Text segment:
Two Compelling Looks at FDR's Private and Public Lives
Powerful Acting, Authenticity Bring History to Life

Baltimore Sun, 17 April 2005
By David Zurawik

While television is often blamed for everything from shortened attention spans to college students who cannot name a president before Ronald Reagan, two productions this month about Franklin Delano Roosevelt suggest that television also can illuminate history through evocative storytelling.

FDR: A Presidency Revealed, a four-hour special starting tonight on the History Channel, and Warm Springs, an inspirational HBO film starring Kenneth Branagh about Roosevelt's struggle with polio, not only remember the 32nd president of the United States, but also bring his indomitable spirit back to life. Shared national memory is well served when television, with its audience of millions, tells stories as historically sound and skillfully crafted as these.

The History Channel engages Roosevelt's private and political lives with the same intensity, detail and multiple perspectives regularly offered by television longest-running and most-honored history series, PBS' American Experience. The documentary's stirring final sequence of words and images - spanning FDR's funeral and assessments of his contributions to American life - will remind many viewers of American Experience in rhythm, language and tone. Narrator Edward Herrmann almost sounds as if he is channeling David McCullough, the Pulitzer Prize-winning host of the PBS series.

Inside views
The cable channel has a number of historical bells and whistles that it has been touting in an effort to convince viewers that A Presidency Revealed has new information and insights to offer, even for those who consider themselves highly knowledgeable about Roosevelt. Most impressive are the sound bites from Eleanor Roosevelt that are used throughout the two-night production. Simply hearing the actual voice of Eleanor Roosevelt lends a tremendous sense of authenticity to the production.

But the filmmakers offer more than sound for the sake of sound. The first lady's words also provide intimacy, describing the private anguish at the Roosevelt vacation home at Campobello in 1921 when Franklin was told he had contracted polio, or how strangely detached the president seemed after first hearing the news on Dec. 8, 1941, that Japan had bombed Pearl Harbor and devastated much of the Navy's Pacific fleet.

Overall, the greatest strength of A Presidency Revealed is its lineup of historians and authors: Robert Dallek (Franklin D. Roosevelt and American Foreign Policy, 1932-1945) David Kennedy (Freedom From Fear: The American People in Depression and War, 1929-1945), Hugh Gallagher (FDR's Splendid Deception: The Moving Story of Roosevelt's Massive Disability - and the Intense Efforts to Conceal It From the Public) and William Leuchtenburg (The FDR Years: On Roosevelt & His Legacy).

Recorded information:

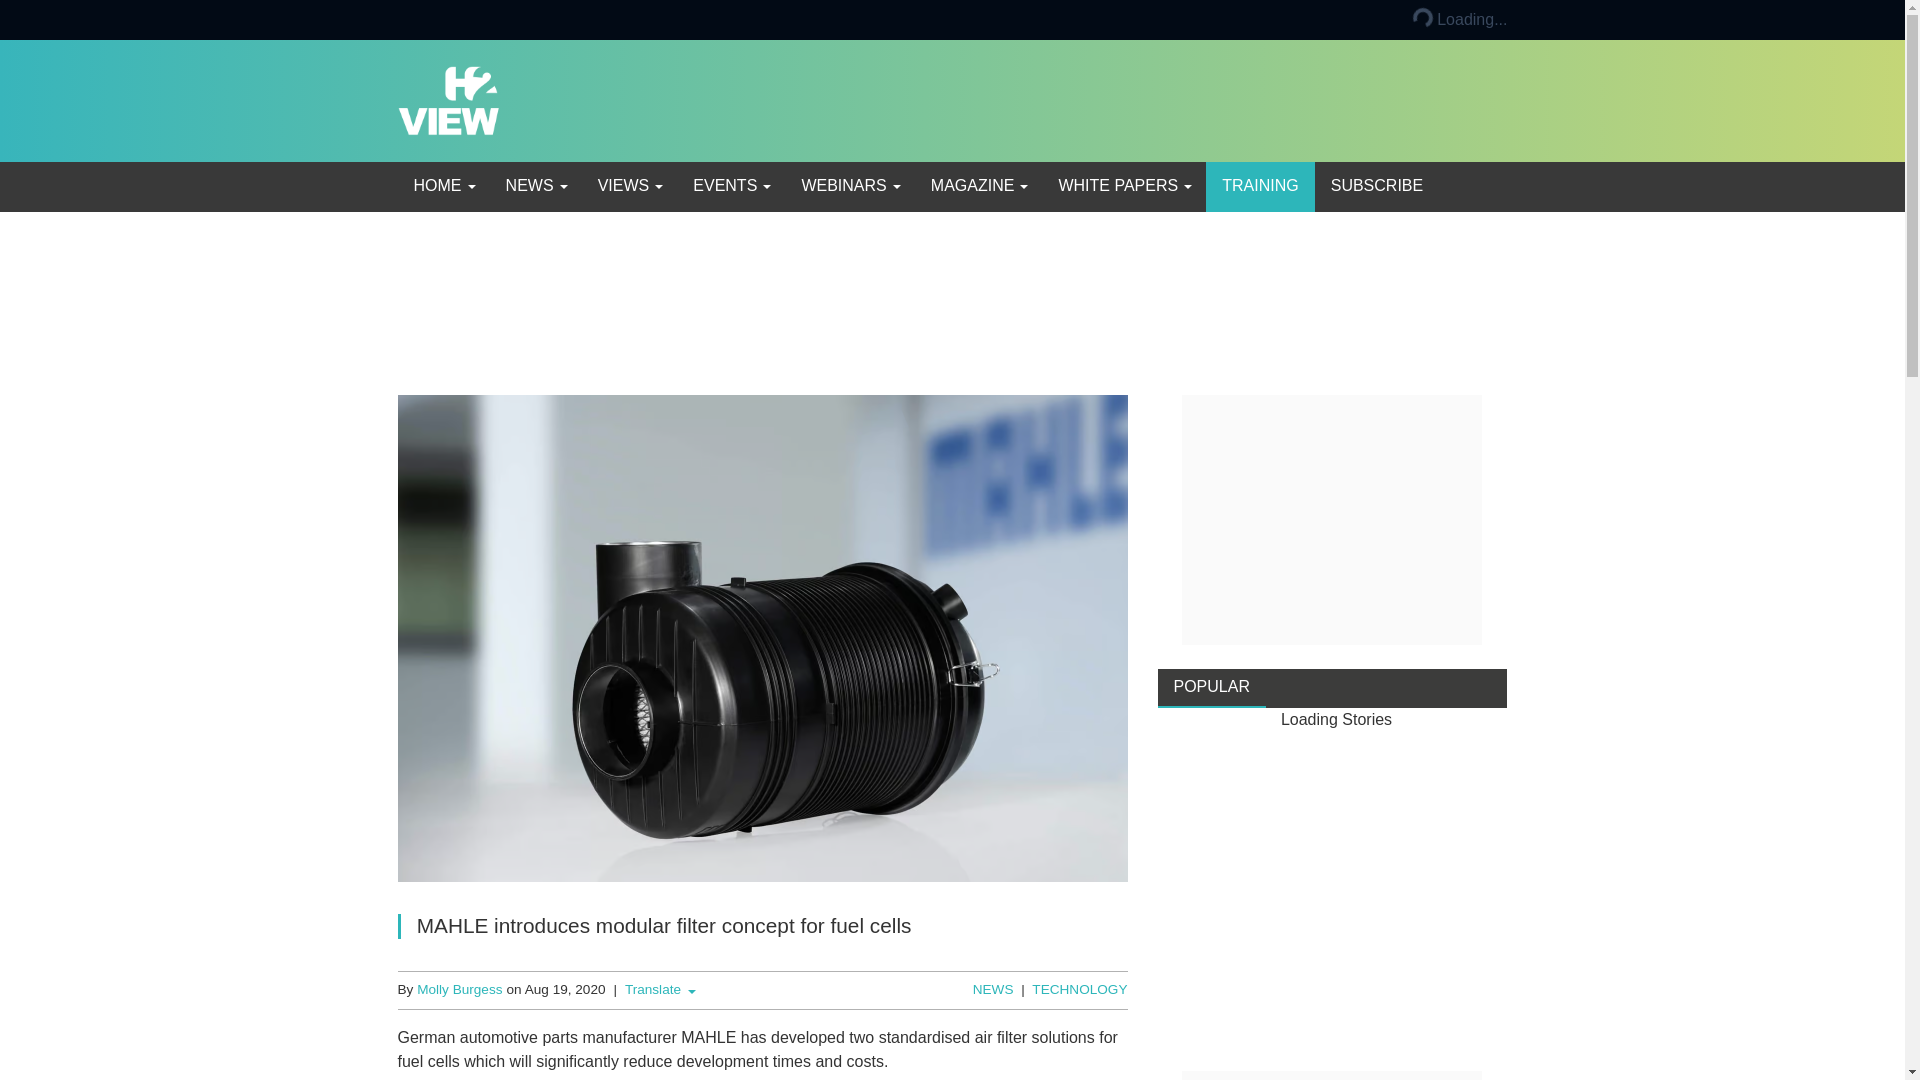 The height and width of the screenshot is (1080, 1920). Describe the element at coordinates (629, 186) in the screenshot. I see `VIEWS` at that location.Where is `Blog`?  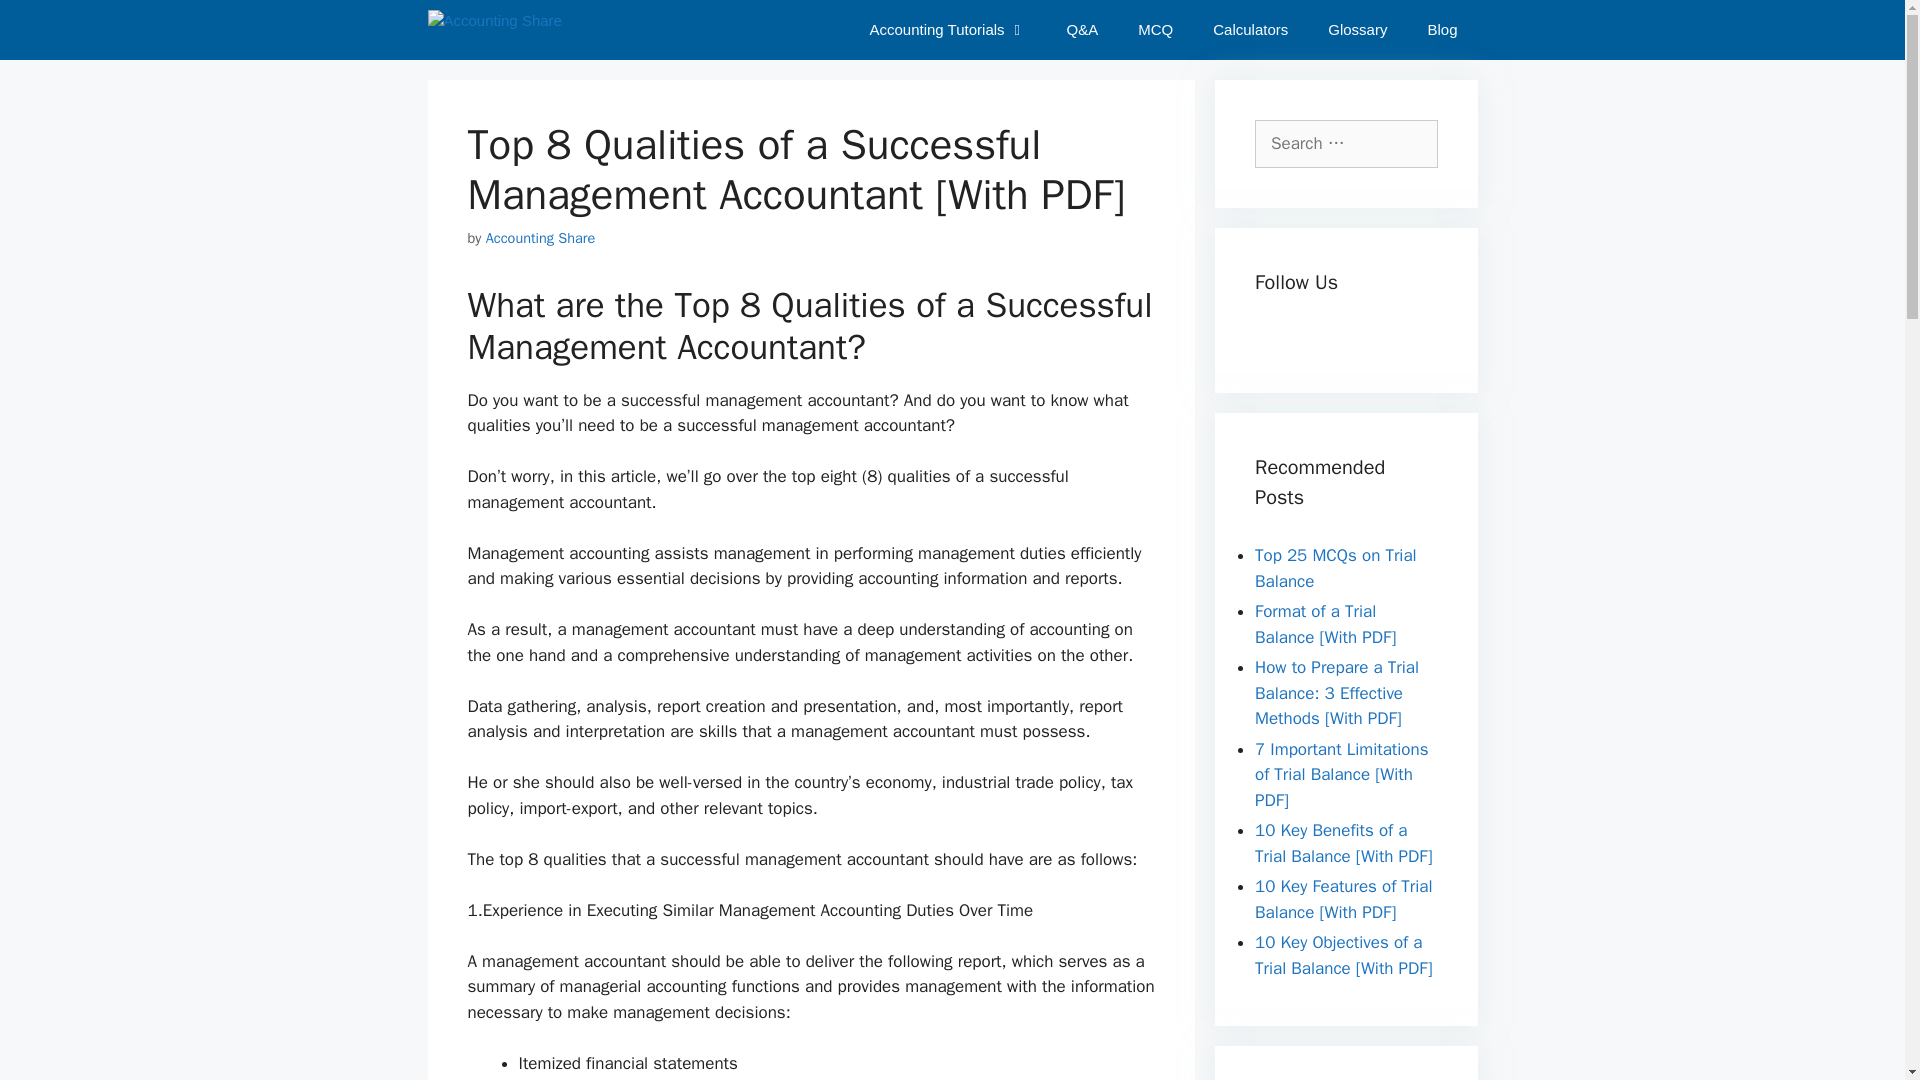 Blog is located at coordinates (1442, 30).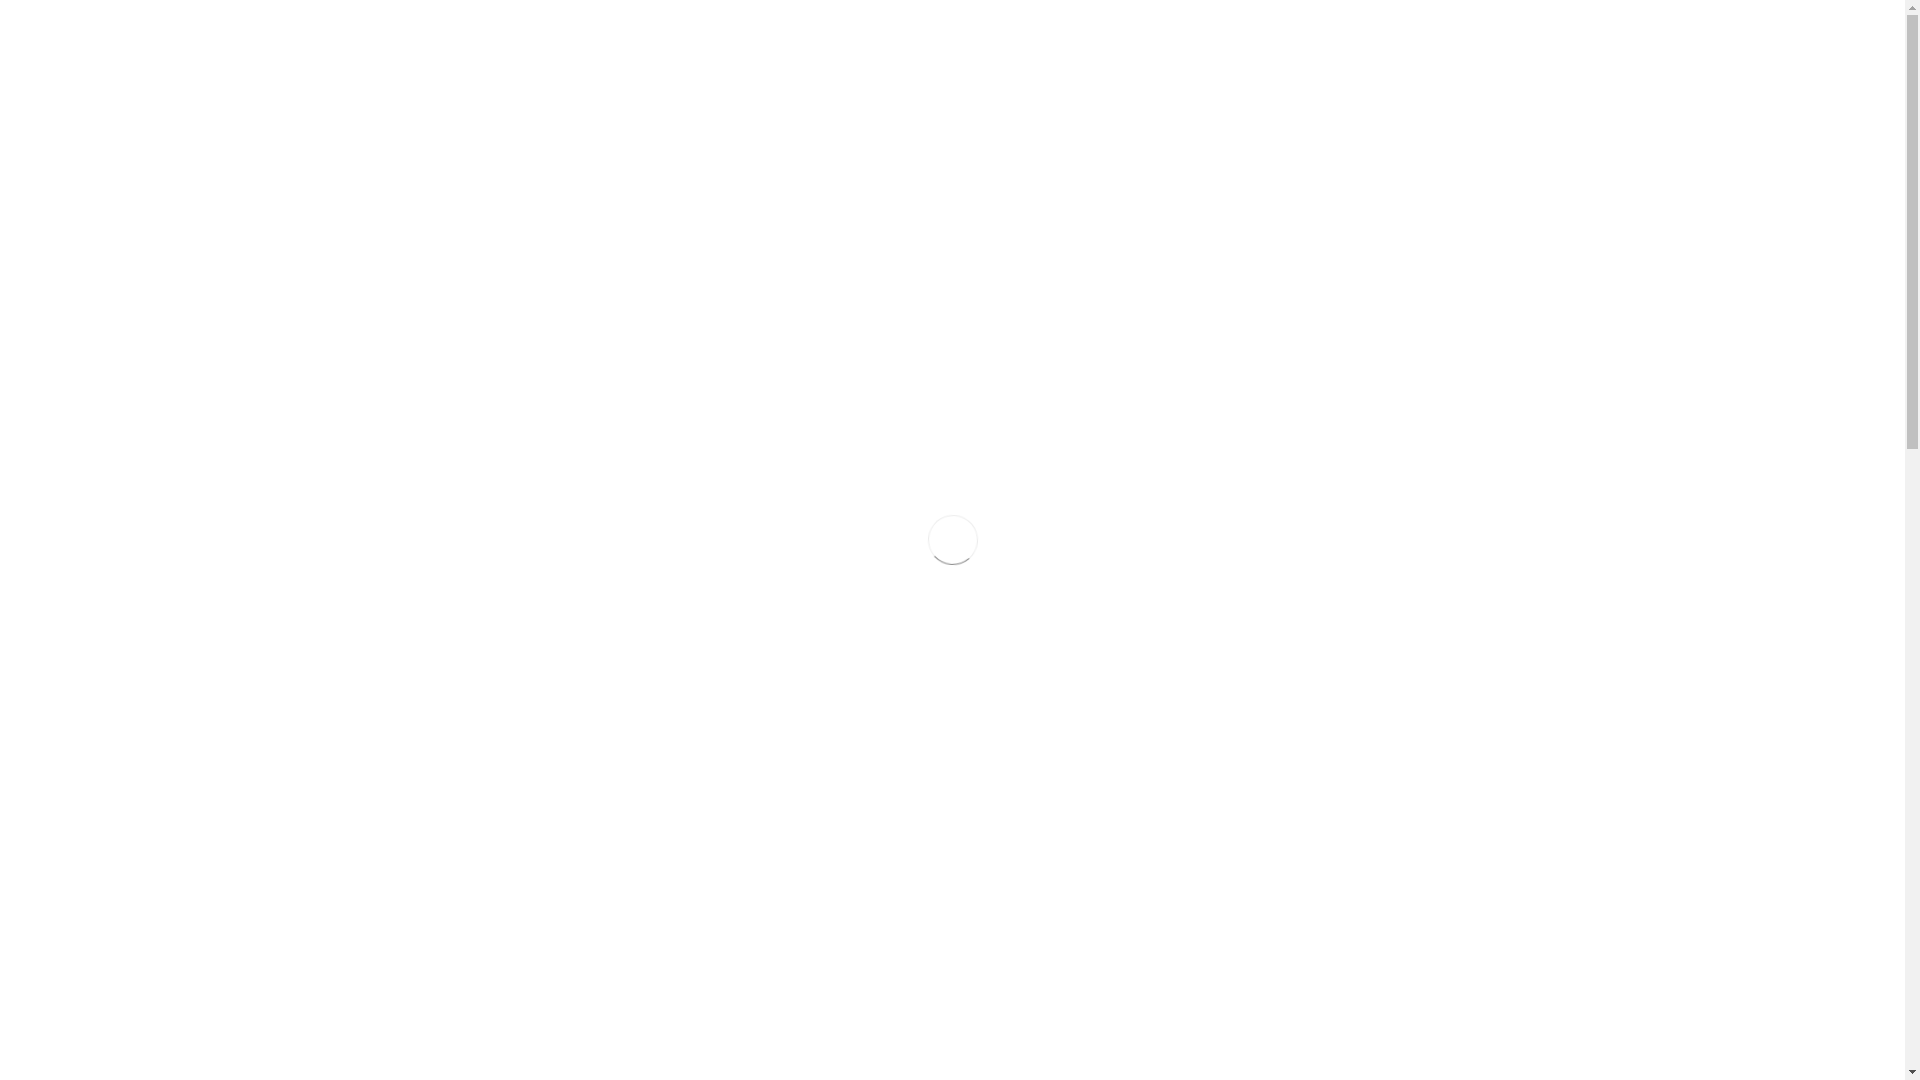 The width and height of the screenshot is (1920, 1080). Describe the element at coordinates (506, 1023) in the screenshot. I see `ESSEN UND TRINKEN` at that location.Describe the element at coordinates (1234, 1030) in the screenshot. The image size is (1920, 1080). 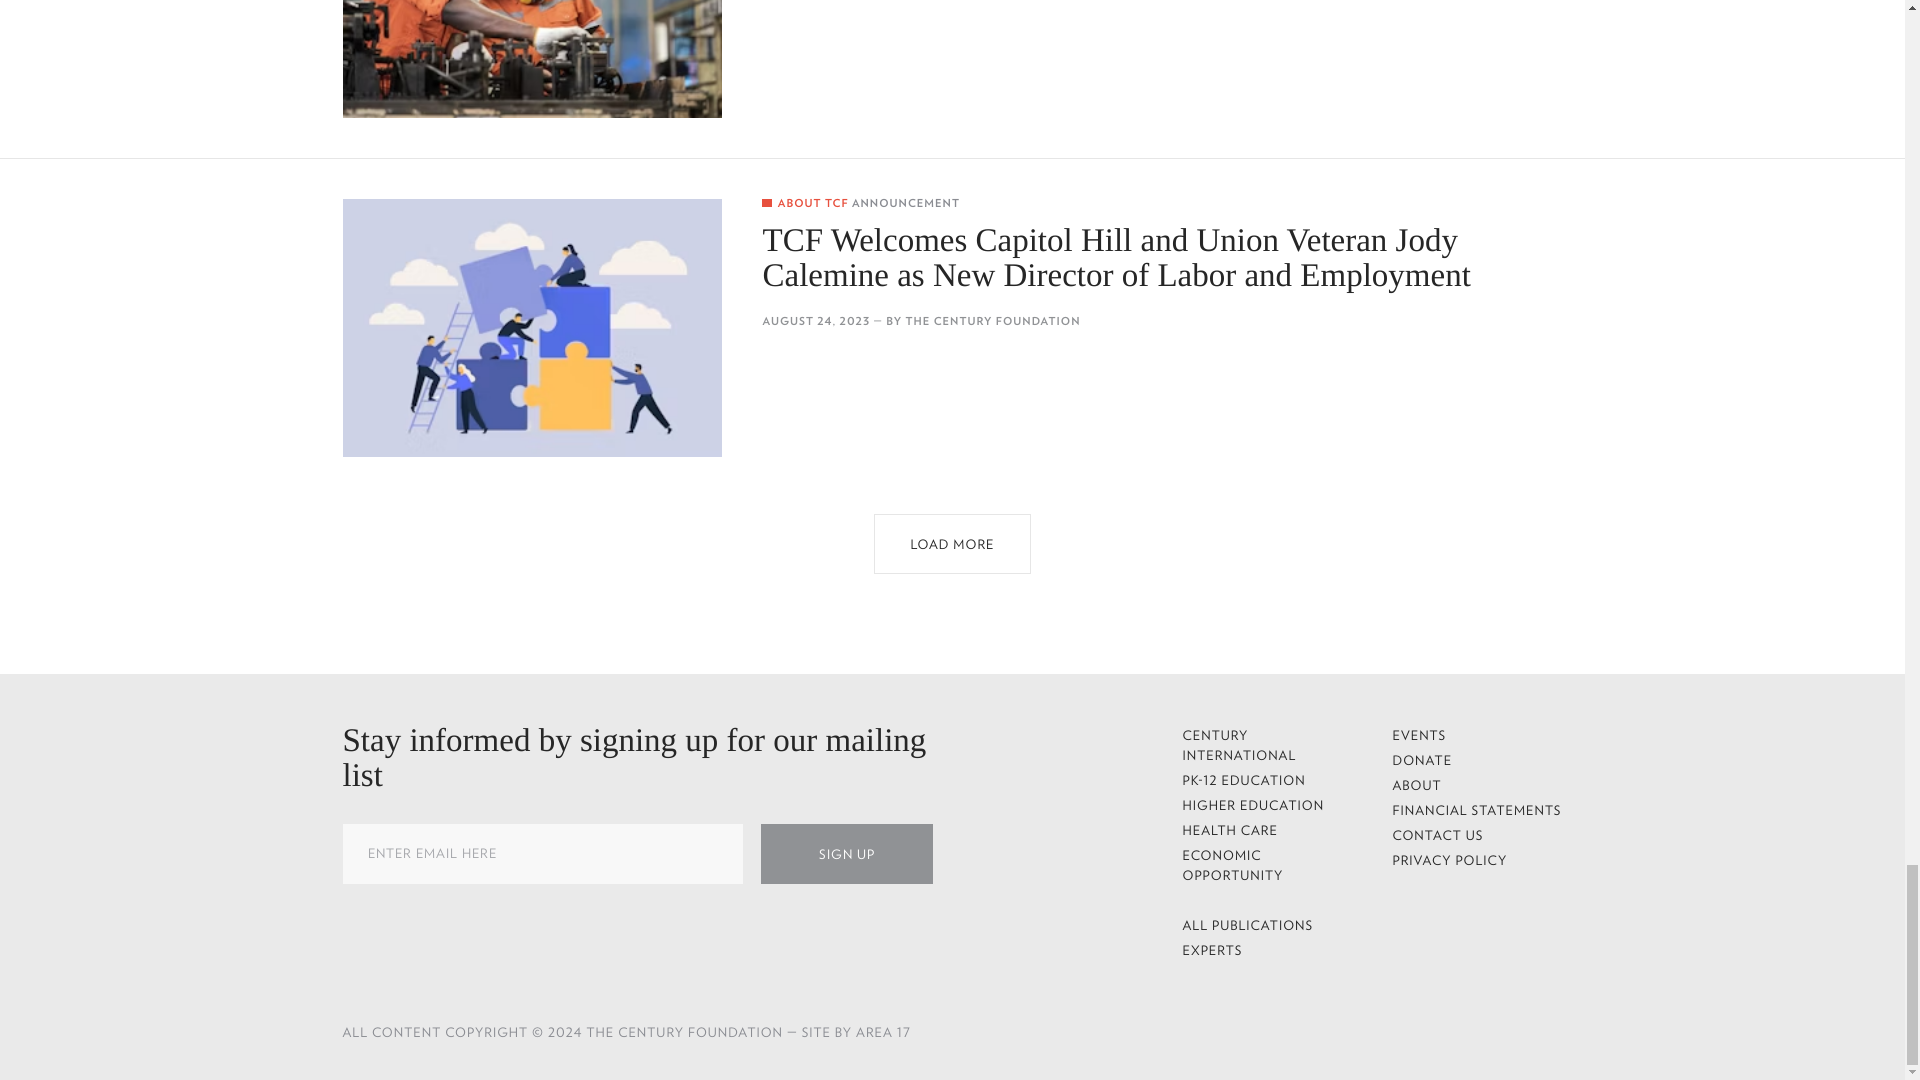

Required work:
- a) Set down the passage of the FDR review from "Baltimore Sun, 17" up to and including "crafted as these.".
- b) Answer these about the FDR review:
(i) Which channel airs FDR: A Presidency Revealed?
(ii) Who narrates that documentary?
(iii) In what year was Franklin told at Campobello that he had contracted polio?

Results in order:
- a)
Baltimore Sun, 17 April 2005
By David Zurawik

While television is often blamed for everything from shortened attention spans to college students who cannot name a president before Ronald Reagan, two productions this month about Franklin Delano Roosevelt suggest that television also can illuminate history through evocative storytelling.

FDR: A Presidency Revealed, a four-hour special starting tonight on the History Channel, and Warm Springs, an inspirational HBO film starring Kenneth Branagh about Roosevelt's struggle with polio, not only remember the 32nd president of the United States, but also bring his indomitable spirit back to life. Shared national memory is well served when television, with its audience of millions, tells stories as historically sound and skillfully crafted as these.

- b)
(i) The History Channel
(ii) Edward Herrmann
(iii) 1921